**Stated task:**
Find every line in the records below that contains the word "return" and copy each of those lines.
********
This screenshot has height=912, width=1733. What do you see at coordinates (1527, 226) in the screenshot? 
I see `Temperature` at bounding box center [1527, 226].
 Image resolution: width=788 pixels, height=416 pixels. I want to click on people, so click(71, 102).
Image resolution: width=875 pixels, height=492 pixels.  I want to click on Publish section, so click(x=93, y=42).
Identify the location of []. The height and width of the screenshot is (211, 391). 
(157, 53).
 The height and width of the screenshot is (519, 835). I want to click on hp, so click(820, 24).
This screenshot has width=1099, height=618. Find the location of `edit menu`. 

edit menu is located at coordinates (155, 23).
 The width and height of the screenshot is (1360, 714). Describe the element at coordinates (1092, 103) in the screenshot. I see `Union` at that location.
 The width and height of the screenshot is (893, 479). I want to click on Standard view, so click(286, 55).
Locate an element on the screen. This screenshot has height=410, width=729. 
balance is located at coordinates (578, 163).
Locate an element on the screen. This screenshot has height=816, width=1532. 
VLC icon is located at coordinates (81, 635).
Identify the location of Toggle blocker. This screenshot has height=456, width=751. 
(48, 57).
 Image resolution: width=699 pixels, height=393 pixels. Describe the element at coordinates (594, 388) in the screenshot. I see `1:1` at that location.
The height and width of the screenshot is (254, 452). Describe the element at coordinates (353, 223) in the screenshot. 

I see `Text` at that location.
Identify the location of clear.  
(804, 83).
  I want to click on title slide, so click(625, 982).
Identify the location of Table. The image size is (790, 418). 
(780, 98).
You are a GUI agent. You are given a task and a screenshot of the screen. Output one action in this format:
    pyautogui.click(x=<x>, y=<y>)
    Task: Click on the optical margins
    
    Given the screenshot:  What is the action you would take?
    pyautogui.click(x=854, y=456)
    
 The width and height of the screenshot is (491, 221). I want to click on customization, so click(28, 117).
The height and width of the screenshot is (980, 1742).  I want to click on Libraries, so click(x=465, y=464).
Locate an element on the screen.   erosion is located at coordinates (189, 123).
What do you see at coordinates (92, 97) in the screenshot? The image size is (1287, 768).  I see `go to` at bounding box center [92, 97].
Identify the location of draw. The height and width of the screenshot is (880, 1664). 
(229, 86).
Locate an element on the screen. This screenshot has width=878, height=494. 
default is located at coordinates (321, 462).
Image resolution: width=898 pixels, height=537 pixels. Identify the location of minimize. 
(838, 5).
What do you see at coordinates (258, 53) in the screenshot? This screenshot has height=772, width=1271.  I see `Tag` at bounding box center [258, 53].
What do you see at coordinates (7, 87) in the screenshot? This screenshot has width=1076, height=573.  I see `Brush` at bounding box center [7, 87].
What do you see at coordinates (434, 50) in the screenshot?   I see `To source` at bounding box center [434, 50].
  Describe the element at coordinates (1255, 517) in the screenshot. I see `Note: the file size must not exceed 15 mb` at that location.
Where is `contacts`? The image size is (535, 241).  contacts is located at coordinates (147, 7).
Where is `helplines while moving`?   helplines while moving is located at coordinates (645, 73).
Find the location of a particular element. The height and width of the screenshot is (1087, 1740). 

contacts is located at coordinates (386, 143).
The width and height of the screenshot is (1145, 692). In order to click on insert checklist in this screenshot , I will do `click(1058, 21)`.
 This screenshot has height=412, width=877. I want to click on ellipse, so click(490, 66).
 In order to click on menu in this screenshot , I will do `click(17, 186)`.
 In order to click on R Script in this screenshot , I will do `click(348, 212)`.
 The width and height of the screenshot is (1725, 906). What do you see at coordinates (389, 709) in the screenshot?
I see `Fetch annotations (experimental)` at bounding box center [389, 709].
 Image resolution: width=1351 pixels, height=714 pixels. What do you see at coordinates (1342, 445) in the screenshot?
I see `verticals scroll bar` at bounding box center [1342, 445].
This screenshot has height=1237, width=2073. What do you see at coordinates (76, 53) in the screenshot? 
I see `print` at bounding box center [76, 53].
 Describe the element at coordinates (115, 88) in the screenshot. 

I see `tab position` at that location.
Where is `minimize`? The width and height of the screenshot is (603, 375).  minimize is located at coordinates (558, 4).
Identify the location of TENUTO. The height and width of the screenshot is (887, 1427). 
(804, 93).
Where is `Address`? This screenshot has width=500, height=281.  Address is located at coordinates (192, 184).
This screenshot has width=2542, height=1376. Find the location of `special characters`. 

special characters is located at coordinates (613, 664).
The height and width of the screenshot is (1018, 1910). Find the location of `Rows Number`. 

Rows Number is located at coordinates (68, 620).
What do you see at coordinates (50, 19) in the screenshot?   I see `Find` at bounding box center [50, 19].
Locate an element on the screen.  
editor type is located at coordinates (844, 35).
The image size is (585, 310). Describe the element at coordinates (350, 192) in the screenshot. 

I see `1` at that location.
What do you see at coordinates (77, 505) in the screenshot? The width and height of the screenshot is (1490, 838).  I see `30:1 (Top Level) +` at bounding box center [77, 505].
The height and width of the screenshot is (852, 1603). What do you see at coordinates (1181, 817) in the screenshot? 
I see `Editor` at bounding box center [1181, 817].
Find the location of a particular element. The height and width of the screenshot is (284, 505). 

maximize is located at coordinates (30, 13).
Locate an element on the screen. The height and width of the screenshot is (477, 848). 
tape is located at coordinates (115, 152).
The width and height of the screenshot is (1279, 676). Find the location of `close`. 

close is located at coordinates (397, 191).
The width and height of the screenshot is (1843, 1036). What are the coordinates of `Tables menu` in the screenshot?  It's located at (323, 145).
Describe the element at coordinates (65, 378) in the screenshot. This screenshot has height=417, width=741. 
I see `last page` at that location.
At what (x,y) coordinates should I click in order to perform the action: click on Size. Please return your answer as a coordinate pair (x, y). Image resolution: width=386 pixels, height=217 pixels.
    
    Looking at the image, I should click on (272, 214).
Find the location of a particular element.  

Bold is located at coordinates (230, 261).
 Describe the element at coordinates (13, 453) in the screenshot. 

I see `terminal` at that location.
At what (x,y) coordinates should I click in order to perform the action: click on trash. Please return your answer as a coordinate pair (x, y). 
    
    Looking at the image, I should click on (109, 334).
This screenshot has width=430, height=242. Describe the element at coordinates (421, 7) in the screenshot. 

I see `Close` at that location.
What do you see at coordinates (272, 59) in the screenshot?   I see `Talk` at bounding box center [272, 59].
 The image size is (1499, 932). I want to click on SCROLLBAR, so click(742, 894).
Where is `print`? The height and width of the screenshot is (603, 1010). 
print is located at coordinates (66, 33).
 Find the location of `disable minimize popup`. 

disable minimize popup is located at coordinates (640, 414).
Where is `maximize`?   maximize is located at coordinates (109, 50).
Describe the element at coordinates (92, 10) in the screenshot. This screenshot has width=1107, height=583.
********
**Correct output:**
At what (x,y) coordinates should I click in order to perform the action: click on Size. Please return your answer as a coordinate pair (x, y). Image resolution: width=386 pixels, height=217 pixels.
At what (x,y) coordinates should I click in order to perform the action: click on trash. Please return your answer as a coordinate pair (x, y). 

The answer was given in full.